I REFER to the letter "Retire early, live longer" by Tan Kok Tim (Aug 3). It refers to Minister Mentor Lee Kuan Yew's comments in "I don't think there should be a retirement age: MM" (July 29).

The author claims Mr Lee is wrong to say people should keep working. He argues that people will live longer if they retire early and cites a study by Boeing Aerospace retirees which found that staff who retired at 50 had an average lifespan of 86, and that those who retired at 65 lived to an average age of only 66.8 years.

He says the study found that "for every year a person works beyond age 55, he lives an average of two years less".

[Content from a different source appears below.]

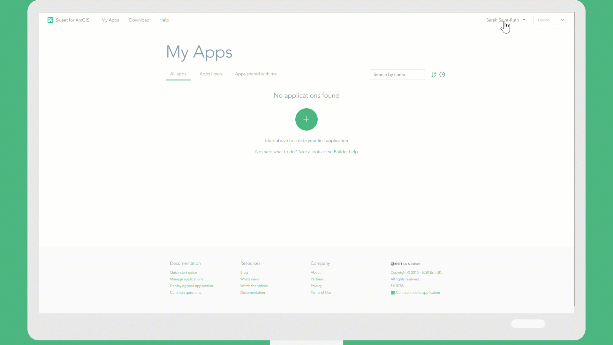Click the Download navigation link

Mr Tan is not correct. Boeing Corporation has put out a one-page paper on its webpage titled: "Let's retire the rumour about life expectancy." It explains that the graphs and study attributed to Boeing are a hoax.

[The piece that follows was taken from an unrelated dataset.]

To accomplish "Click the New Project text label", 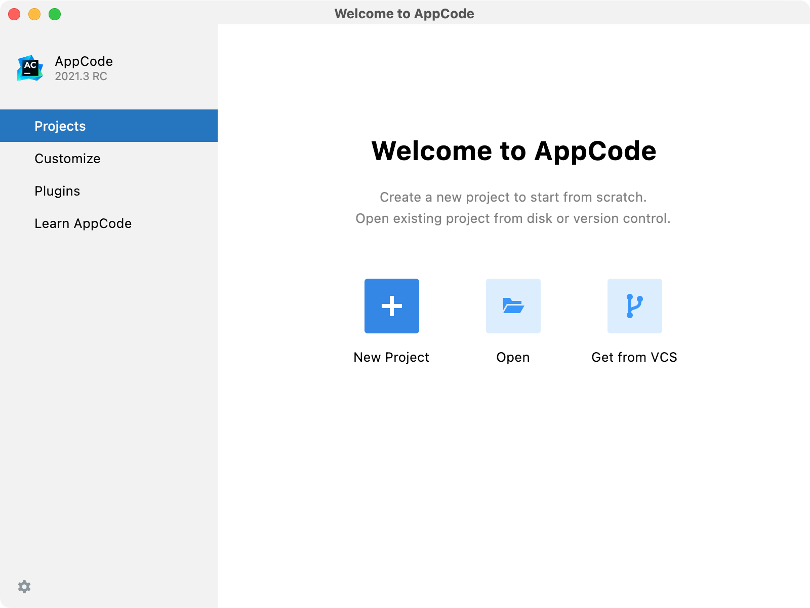I will [391, 357].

The first sentence of the paper is: "An incorrect but alarming chart that claims to show the life expectancy of Boeing retirees has been circulating on the Internet.

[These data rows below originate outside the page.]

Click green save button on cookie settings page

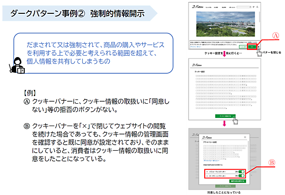[225, 116]
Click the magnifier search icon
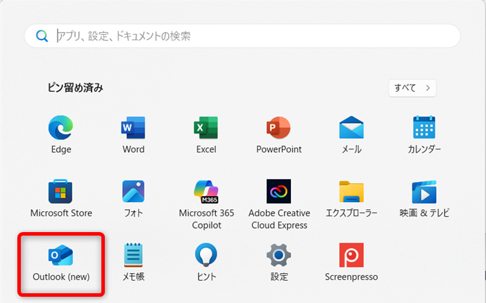This screenshot has width=486, height=303. (42, 36)
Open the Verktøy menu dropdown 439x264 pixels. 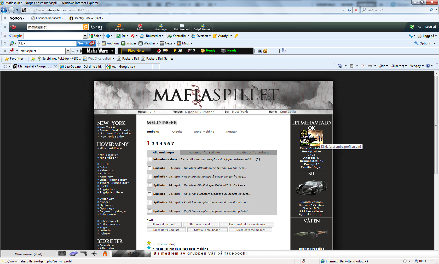[417, 66]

"It is not based on fact. There is no correlation between age at retirement and the life expectancy of Boeing retirees.

"We examine data regularly for trends. Our data shows that life expectancy of a Boeing retiree does not depend on age at retirement ... (This analysis) is based on 4,699 random samples over thirty years."


According to Ms Julie Curtis, an actuary at Boeing: "The idea that working longer will shorten a Boeing employee's life expectancy simply isn't true.

"I've been looking at the data since 1983, and the length of a retiree's life is unrelated to the age at his or her retirement. Our retirees tend to live a long time no matter how old they are when they retire."

Boeing adds: "The first inaccurate life expectancy chart surfaced in the early '80s, and versions of it have been floating around for years - almost as an 'urban myth'."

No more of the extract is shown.